**Problem to work on**: Every line containing the word "size" must be pulled from the records.

**Extracted material**:

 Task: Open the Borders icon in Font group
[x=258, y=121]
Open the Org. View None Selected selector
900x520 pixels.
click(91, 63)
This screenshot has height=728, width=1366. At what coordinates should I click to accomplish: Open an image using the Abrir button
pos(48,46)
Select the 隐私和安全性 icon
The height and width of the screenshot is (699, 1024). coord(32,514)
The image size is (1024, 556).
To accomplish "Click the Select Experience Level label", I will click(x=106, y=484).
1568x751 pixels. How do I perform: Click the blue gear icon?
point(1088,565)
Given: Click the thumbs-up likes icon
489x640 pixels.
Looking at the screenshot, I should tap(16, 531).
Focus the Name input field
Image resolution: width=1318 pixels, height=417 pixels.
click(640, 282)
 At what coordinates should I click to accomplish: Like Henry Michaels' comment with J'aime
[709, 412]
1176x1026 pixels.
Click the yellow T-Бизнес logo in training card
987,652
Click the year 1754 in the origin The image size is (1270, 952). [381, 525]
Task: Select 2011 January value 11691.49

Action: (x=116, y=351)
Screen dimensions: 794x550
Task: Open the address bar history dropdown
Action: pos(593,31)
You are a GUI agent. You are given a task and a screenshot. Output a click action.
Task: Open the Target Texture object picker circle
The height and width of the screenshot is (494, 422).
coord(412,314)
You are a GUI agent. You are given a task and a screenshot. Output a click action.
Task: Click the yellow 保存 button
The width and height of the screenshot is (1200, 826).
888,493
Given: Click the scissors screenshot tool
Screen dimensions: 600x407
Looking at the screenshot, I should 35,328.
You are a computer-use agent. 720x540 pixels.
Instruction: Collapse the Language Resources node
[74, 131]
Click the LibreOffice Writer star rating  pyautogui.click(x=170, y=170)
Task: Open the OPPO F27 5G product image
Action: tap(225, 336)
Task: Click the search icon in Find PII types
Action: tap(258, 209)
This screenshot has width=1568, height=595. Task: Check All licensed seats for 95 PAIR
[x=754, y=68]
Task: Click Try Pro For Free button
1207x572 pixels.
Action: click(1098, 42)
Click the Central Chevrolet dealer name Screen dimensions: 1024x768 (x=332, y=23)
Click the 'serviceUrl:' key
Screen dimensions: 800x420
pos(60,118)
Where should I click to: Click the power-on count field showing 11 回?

**Solution to the problem**:
The image size is (1024, 556).
Click the year 1754 in the origin The image size is (1270, 952). [381, 525]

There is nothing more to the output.